§ **Exercise brief**:
Rewrite everything from the line containing "Click the Baixar Arquivos button" down to the line containing "[x=247, y=258]", swapping "Open" for "Launch" and leaving all else unchanged.

§ **The input**:
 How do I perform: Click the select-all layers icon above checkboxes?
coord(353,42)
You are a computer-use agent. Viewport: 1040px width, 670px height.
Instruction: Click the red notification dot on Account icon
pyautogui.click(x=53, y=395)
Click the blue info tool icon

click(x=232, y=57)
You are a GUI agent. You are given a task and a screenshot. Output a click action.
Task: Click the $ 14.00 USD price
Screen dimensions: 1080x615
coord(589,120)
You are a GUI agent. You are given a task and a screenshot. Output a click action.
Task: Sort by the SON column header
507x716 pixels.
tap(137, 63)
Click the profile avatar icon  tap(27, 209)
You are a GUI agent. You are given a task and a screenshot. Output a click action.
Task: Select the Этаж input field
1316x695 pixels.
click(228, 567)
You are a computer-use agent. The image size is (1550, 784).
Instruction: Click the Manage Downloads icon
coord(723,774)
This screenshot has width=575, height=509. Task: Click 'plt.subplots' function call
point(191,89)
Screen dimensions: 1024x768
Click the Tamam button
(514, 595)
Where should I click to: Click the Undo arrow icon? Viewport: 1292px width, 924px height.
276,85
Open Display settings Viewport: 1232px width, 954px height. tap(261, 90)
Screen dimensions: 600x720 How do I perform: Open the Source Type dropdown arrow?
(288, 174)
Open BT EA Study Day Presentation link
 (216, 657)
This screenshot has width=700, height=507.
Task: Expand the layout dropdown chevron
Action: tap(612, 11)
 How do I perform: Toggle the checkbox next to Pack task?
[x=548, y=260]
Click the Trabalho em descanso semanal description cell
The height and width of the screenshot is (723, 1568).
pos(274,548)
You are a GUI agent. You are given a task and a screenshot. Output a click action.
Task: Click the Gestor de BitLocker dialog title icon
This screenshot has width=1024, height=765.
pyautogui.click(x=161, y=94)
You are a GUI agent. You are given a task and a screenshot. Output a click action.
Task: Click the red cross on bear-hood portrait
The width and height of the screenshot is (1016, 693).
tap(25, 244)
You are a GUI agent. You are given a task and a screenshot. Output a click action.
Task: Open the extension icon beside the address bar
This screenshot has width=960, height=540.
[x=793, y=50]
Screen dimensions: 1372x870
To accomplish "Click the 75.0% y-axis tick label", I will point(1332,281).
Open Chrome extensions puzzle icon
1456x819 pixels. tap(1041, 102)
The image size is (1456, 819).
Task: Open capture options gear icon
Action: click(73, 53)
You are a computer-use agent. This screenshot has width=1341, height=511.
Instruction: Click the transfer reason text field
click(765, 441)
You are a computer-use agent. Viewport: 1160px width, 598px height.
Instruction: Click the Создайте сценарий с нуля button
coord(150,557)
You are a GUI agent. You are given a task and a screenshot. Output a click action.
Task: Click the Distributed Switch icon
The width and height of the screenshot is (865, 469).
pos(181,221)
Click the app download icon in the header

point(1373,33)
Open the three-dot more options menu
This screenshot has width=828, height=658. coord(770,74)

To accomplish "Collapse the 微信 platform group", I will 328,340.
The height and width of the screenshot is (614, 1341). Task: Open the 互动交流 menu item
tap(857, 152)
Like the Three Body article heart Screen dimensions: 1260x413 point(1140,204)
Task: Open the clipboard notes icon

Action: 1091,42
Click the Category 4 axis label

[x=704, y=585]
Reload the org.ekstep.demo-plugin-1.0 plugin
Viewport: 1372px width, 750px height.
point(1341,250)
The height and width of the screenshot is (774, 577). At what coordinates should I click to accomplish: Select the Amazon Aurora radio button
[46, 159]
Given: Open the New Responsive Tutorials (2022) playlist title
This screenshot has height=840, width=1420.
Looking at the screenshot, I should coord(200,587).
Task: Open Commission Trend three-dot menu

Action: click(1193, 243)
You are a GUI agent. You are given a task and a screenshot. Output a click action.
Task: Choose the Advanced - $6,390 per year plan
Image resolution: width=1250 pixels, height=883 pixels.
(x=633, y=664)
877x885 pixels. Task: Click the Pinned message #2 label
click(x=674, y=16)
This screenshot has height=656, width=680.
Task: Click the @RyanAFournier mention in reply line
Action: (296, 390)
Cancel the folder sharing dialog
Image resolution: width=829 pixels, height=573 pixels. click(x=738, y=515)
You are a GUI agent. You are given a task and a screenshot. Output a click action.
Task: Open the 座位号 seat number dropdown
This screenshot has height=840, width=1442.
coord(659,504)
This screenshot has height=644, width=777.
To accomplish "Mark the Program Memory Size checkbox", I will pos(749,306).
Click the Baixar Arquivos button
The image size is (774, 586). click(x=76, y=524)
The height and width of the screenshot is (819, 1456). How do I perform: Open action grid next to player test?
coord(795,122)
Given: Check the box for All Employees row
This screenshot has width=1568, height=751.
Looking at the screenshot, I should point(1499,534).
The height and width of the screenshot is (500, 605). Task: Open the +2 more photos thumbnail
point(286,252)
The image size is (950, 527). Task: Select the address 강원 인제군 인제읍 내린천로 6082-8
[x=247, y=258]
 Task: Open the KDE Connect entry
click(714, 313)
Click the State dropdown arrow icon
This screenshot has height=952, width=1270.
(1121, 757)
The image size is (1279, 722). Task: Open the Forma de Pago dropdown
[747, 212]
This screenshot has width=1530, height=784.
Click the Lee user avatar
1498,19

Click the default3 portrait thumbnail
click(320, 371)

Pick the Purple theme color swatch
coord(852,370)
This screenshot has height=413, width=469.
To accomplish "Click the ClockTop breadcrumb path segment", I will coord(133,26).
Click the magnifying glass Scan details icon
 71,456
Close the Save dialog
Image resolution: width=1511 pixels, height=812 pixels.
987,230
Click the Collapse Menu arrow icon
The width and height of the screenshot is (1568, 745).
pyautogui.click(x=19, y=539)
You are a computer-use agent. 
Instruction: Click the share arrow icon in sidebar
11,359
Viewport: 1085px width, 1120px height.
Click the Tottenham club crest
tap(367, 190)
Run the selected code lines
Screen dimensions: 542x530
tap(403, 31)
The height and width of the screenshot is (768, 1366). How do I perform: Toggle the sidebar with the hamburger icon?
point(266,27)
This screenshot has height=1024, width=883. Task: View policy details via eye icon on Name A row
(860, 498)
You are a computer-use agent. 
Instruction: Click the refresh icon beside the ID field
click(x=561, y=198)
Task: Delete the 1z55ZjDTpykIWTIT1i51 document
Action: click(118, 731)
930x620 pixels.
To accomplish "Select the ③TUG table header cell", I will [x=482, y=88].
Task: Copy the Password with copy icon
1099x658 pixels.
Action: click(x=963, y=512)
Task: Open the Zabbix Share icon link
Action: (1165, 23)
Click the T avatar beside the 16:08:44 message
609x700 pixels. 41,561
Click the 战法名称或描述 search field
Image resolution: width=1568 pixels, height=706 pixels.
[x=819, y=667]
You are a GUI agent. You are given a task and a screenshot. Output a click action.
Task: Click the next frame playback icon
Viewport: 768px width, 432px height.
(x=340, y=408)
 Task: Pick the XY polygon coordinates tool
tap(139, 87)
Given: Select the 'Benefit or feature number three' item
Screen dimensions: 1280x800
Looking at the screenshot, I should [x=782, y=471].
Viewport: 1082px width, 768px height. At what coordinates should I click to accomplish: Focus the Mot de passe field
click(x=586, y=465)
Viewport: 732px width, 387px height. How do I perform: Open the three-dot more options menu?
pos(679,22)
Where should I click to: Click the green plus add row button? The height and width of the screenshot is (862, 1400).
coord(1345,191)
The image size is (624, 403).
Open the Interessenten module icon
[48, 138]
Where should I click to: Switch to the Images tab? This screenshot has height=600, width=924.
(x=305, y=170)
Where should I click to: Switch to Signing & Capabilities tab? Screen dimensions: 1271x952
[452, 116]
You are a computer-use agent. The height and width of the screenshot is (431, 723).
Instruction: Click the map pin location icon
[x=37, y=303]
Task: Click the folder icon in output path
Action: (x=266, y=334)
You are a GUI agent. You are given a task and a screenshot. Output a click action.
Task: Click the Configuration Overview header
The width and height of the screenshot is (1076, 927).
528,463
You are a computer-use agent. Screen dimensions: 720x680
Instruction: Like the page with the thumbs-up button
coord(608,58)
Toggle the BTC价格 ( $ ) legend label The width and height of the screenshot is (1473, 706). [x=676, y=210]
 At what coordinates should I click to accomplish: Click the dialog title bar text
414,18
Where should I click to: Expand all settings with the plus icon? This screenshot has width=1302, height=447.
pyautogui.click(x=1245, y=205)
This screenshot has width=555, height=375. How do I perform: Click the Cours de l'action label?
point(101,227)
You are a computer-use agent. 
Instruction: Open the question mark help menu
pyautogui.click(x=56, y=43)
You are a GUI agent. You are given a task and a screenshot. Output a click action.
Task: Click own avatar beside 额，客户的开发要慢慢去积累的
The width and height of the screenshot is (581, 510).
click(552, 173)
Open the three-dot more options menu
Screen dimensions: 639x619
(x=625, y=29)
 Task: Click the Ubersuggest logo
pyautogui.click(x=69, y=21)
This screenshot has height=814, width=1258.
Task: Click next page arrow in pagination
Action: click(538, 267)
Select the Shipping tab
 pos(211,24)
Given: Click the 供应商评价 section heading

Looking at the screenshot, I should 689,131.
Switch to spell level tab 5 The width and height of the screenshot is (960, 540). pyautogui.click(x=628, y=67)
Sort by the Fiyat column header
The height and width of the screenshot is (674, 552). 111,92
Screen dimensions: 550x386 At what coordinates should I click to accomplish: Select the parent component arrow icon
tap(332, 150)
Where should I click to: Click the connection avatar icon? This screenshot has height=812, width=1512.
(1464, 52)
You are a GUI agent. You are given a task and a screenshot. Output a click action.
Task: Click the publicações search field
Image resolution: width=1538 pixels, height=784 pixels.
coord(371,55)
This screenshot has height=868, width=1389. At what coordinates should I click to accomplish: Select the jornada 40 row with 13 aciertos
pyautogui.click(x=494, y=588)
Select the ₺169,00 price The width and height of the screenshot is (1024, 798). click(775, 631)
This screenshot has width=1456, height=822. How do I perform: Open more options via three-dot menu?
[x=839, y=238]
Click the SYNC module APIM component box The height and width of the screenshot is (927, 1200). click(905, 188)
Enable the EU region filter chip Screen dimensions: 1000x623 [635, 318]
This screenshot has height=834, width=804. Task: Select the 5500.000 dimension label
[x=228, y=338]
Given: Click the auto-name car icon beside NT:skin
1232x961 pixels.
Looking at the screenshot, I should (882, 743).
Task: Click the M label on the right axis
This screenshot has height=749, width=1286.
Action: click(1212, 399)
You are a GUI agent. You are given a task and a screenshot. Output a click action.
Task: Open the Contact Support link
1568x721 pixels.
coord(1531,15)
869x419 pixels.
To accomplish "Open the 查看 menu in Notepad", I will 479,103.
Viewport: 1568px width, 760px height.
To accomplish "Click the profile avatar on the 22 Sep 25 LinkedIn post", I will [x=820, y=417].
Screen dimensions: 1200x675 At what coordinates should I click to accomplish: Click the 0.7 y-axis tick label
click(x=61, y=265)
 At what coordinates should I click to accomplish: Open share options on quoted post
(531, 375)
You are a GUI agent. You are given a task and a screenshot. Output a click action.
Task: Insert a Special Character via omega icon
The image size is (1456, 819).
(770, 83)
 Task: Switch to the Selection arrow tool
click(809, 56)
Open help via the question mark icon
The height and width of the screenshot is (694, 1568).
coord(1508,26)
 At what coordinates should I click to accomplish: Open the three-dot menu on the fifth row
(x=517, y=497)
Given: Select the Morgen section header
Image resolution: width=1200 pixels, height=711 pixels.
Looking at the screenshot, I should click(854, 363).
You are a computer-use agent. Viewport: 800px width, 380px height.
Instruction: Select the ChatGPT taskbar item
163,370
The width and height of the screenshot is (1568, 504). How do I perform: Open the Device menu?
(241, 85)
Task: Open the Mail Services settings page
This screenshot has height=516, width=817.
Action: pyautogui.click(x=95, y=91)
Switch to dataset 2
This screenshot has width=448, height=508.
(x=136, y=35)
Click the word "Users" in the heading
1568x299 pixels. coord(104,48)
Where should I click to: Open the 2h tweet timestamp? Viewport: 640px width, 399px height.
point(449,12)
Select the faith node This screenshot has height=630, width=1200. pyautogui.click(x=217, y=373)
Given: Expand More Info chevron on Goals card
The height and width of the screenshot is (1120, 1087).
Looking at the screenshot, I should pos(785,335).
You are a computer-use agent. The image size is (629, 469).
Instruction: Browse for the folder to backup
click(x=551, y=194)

§ **Reply**:
Click the Baixar Arquivos button
The image size is (774, 586). click(x=76, y=524)
The height and width of the screenshot is (819, 1456). How do I perform: Launch action grid next to player test?
coord(795,122)
Given: Check the box for All Employees row
This screenshot has width=1568, height=751.
Looking at the screenshot, I should point(1499,534).
The height and width of the screenshot is (500, 605). Task: Launch the +2 more photos thumbnail
point(286,252)
The image size is (950, 527). Task: Select the address 강원 인제군 인제읍 내린천로 6082-8
[x=247, y=258]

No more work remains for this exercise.